Karşı bina da şaibeli bu konuda, hiç anlamadığım haneler iki bilinmeyenli denklem gibiler. Park sorunundan dolayı kızdığım birkaç kişiyle ve hiç ışıkları yanmayan, perdeleri hiç açılmamış, içerisi tozlanmaya yemin etmiş, çokça dairesi olan apartman. Sanki kokunun adresi olmayan yapı.

Almanya'dan gelen ailenin yaşadığı köşedeki müstakil eve çevriliyor gözlerim, miyop astigmat hastası birinin balkonu net görememesiyle sarsılıyor gözlerim. Gözlüklerimin nerede olduğunu bilmiyorum ve masalarında kadehler var mı, göremiyorum.

Azer Bülbül ölünce daha mı kıymetli birisi oldu bilmem ama gençler, araçlarında yine son ses onun şarkıları ile sokağımdan geçiyorlar; bekçiler ise hala görev yerlerinde yoklar.

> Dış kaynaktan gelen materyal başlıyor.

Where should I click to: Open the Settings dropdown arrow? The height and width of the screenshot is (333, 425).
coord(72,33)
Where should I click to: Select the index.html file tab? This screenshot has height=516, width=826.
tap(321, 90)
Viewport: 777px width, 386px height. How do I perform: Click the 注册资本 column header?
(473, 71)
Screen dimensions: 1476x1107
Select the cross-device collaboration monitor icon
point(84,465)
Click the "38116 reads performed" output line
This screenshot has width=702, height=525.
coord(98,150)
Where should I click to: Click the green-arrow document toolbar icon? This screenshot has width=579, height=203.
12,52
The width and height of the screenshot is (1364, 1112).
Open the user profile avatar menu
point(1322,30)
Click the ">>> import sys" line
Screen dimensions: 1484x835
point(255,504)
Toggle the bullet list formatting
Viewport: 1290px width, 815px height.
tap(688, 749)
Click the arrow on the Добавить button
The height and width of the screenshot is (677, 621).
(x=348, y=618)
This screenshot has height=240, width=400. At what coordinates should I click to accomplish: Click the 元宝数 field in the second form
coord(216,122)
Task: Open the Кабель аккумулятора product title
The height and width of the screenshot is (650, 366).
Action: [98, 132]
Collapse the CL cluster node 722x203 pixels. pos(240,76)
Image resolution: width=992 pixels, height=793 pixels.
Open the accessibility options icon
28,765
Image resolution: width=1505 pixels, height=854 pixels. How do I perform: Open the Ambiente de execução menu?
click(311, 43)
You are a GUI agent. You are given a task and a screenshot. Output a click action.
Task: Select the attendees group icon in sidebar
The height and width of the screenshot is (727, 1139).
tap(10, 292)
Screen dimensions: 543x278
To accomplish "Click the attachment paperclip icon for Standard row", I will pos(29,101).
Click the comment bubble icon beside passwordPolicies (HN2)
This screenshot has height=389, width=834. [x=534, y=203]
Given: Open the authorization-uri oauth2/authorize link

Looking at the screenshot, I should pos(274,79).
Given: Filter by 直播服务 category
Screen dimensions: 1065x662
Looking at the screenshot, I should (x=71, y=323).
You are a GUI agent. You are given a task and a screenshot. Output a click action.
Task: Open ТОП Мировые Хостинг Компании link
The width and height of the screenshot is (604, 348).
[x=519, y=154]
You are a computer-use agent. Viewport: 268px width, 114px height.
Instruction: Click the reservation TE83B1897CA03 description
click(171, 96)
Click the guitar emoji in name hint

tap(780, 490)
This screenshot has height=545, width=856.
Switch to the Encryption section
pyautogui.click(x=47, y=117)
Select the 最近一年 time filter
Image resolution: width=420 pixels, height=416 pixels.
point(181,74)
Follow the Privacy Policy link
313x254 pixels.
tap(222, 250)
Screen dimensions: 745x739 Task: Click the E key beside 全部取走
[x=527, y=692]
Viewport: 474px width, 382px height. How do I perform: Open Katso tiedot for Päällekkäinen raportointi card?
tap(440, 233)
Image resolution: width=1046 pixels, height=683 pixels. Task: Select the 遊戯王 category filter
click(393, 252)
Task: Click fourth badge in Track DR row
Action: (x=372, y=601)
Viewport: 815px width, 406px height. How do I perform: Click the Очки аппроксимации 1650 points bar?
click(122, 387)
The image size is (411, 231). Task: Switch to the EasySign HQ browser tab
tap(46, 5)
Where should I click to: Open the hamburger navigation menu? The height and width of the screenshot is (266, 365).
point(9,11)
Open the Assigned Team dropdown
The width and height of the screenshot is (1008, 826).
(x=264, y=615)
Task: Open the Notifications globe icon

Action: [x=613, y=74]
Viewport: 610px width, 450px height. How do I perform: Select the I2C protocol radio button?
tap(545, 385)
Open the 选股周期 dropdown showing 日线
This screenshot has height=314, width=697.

Gençler dikkatimi dağıtıyor.

Derin derin nefes çalışması yapıyorum sanki kalabalık gruplara ders verir gibi, mesleki deformasyon diyor, kendime gülüyorum.

Sahi deformasyon demişken akademik olarak ne çok tükeniyorum bazen.

Aynada saç diplerimde gördüğüm beyaz renkteki yaşam mücadelesi ve en iyi bildiğim eylemim sevmek ve gülmeye sıkı sıkı sarılıyorum deforme olmasın diye kalbim ve mesleğim.

Anason kokulu akşamda tavla oynuyorum, yine yenildim.

Çünkü oynarken sevdaya dair çok türkü dinledim.

Aşk üstüne konuştuk yol arkadaşımla, derinlere indik geçmişe gittik.

—Reset çektim ben senden sonra, dedi.

—Nasıl çekilir ki, dedim.

Sen anlat aşkı dedi. Yıllardır dinler halbuki.

Oturup ona aşkı anlattım; bendeki aşkı, içimde sarmaşık olan aşkı, birine yakıştırıp giysi yaptığımız aşkı. Dinledi.

Hep dinler zaten beni.

Sonra sarılır.

—Ne güzel seviyorsun. Ne şanslı sevdiklerin, der.

Kalbimi sever.

Bense ona her duygumla cesur ve şeffaf davranıyorum. Duygular cesaret ister biliyorum.

Sonra o gidiyor. Bu sohbetin üstüne.

Kalktım, defterimi alıp üç çocuk öyküsü yazdım. Yetmedi. Kızımın günlüğüne yazılar yazdım. Yetmedi.

Bazı fotoğraflara baktım.

İç çektim.

Baktıklarım kaçıncı uykudadır şimdi, kim bilir?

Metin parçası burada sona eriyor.